[Stored records]
....

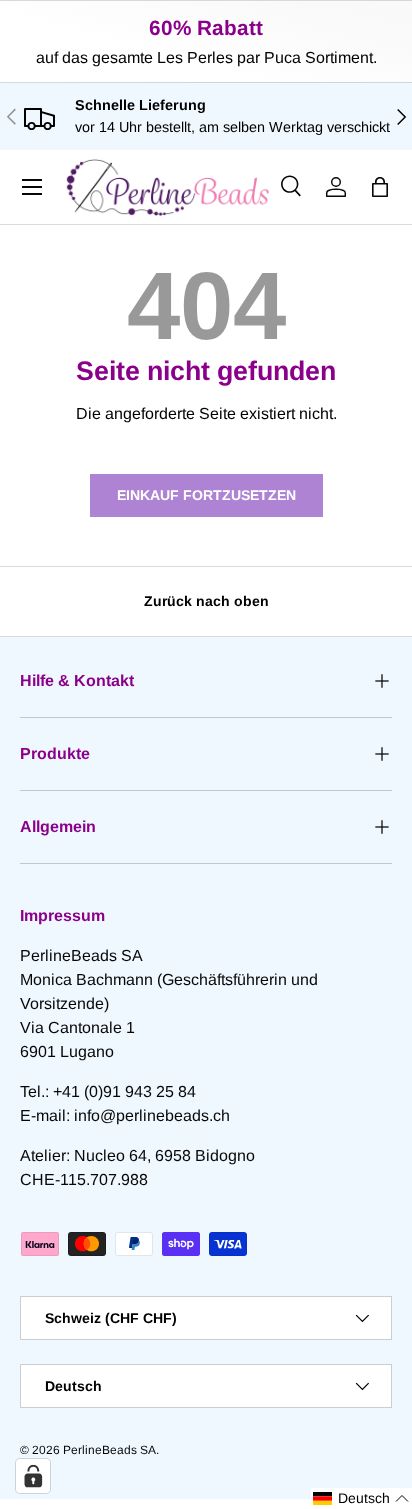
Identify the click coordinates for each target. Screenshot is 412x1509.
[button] (380, 187)
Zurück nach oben (206, 601)
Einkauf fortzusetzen (206, 495)
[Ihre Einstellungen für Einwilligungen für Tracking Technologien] (33, 1476)
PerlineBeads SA (109, 1450)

....

Required action: Set down the records in full and exactly. Do not carry over any image.

Response box:
Identify the click coordinates for each target. Screenshot is 412x1509.
[button] (380, 187)
Zurück nach oben (206, 601)
Einkauf fortzusetzen (206, 495)
[Ihre Einstellungen für Einwilligungen für Tracking Technologien] (33, 1476)
PerlineBeads SA (109, 1450)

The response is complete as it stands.